*Passage:*
>> START

🎯 AIMS Coursework

Active Learning Core Concepts

Late 2024 — Query Strategies on Forest Covertype Dataset

Uncertainty Sampling Query-by-Committee Entropy Sampling Margin Sampling

Why Active Learning?

In traditional ML, labeled data is a prerequisite — but obtaining labels is expensive, especially in domains like healthcare or NLP. Active learning strategically selects the most informative data points for labeling, significantly reducing the amount of labeled data needed while maintaining or improving model performance.

View on GitHub →

Dataset: Forest Covertype

The Forest Covertype Dataset contains cartographic features to predict forest cover types. Visualized in 2D using PCA.

Dataset Visualization

11,000

Total samples

10,000

Training

35

Initial labels

9,965

Unlabeled pool

The Performance Gap

Comparing model performance with minimal labels (35 samples) vs. full training data (10,000 samples) highlights the opportunity for active learning.

>> END

*Given exercise 1:*
Answer these questions about the active learning page:
(a) How many initial labels does the setup start with?
(b) What technique is used to visualize the dataset in 2D?
(c) Which four query strategies does the page list?

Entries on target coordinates
>> START

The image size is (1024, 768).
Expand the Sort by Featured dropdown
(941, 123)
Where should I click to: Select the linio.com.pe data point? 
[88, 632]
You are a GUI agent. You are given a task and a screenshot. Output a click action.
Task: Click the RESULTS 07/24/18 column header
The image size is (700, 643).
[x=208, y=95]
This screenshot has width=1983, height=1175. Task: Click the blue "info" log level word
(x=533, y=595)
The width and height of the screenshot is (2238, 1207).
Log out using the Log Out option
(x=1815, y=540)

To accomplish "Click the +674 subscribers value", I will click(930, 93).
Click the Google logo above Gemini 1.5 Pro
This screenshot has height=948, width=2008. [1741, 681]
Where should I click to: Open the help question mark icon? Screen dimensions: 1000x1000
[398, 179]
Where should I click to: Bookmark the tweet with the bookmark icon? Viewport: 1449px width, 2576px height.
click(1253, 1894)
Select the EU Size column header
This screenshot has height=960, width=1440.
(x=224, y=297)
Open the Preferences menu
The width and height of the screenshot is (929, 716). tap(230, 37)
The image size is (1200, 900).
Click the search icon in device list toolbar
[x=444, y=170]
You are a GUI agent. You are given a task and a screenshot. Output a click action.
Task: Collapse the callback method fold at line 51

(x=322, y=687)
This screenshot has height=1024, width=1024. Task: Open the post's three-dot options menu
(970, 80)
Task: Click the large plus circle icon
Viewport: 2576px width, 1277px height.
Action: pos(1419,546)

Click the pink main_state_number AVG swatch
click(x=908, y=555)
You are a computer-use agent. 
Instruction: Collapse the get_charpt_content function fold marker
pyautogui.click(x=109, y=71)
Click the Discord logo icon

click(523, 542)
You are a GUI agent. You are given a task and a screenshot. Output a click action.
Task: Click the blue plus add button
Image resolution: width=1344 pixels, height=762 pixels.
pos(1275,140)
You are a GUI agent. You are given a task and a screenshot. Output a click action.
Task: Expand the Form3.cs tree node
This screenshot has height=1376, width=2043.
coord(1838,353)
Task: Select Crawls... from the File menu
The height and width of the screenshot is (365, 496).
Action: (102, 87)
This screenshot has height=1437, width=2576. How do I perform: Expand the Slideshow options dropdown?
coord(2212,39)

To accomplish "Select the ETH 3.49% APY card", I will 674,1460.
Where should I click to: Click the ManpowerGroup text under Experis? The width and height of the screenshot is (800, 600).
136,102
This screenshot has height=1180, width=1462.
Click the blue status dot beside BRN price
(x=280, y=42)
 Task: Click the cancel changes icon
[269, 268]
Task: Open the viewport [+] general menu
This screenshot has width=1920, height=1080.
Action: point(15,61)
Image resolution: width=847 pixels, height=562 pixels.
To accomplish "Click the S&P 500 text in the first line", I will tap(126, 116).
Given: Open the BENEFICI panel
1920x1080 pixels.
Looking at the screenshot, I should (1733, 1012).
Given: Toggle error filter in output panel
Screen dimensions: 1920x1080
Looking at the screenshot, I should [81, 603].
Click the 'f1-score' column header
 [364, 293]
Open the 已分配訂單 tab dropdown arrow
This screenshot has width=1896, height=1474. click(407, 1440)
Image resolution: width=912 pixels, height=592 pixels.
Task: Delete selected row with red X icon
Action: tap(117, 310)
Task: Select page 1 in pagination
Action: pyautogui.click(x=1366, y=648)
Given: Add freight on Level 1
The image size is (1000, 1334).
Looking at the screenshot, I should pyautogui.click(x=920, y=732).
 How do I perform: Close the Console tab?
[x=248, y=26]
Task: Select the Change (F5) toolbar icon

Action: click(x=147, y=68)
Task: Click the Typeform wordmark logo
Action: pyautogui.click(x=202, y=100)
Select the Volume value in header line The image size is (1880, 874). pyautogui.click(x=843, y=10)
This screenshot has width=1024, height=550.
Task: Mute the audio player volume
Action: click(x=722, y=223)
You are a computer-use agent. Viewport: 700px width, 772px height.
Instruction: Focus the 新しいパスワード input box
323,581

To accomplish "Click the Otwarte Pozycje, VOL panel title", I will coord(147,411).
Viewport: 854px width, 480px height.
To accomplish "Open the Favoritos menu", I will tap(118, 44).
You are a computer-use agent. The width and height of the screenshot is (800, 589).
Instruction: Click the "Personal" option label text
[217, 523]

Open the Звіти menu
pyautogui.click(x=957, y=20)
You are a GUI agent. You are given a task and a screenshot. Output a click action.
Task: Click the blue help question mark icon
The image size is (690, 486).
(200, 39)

>> END

*Given exercise 2:*
Extract the rows from the line containing "Given: Add freight on Level 1" through the last row, both included, and copy them without changes.

*Task output 1:*
(a) 35
(b) PCA
(c) Uncertainty Sampling, Query-by-Committee, Entropy Sampling, and Margin Sampling

*Task output 2:*
Given: Add freight on Level 1
The image size is (1000, 1334).
Looking at the screenshot, I should pyautogui.click(x=920, y=732).
 How do I perform: Close the Console tab?
[x=248, y=26]
Task: Select the Change (F5) toolbar icon

Action: click(x=147, y=68)
Task: Click the Typeform wordmark logo
Action: pyautogui.click(x=202, y=100)
Select the Volume value in header line The image size is (1880, 874). pyautogui.click(x=843, y=10)
This screenshot has width=1024, height=550.
Task: Mute the audio player volume
Action: click(x=722, y=223)
You are a computer-use agent. Viewport: 700px width, 772px height.
Instruction: Focus the 新しいパスワード input box
323,581

To accomplish "Click the Otwarte Pozycje, VOL panel title", I will coord(147,411).
Viewport: 854px width, 480px height.
To accomplish "Open the Favoritos menu", I will tap(118, 44).
You are a computer-use agent. The width and height of the screenshot is (800, 589).
Instruction: Click the "Personal" option label text
[217, 523]

Open the Звіти menu
pyautogui.click(x=957, y=20)
You are a GUI agent. You are given a task and a screenshot. Output a click action.
Task: Click the blue help question mark icon
The image size is (690, 486).
(200, 39)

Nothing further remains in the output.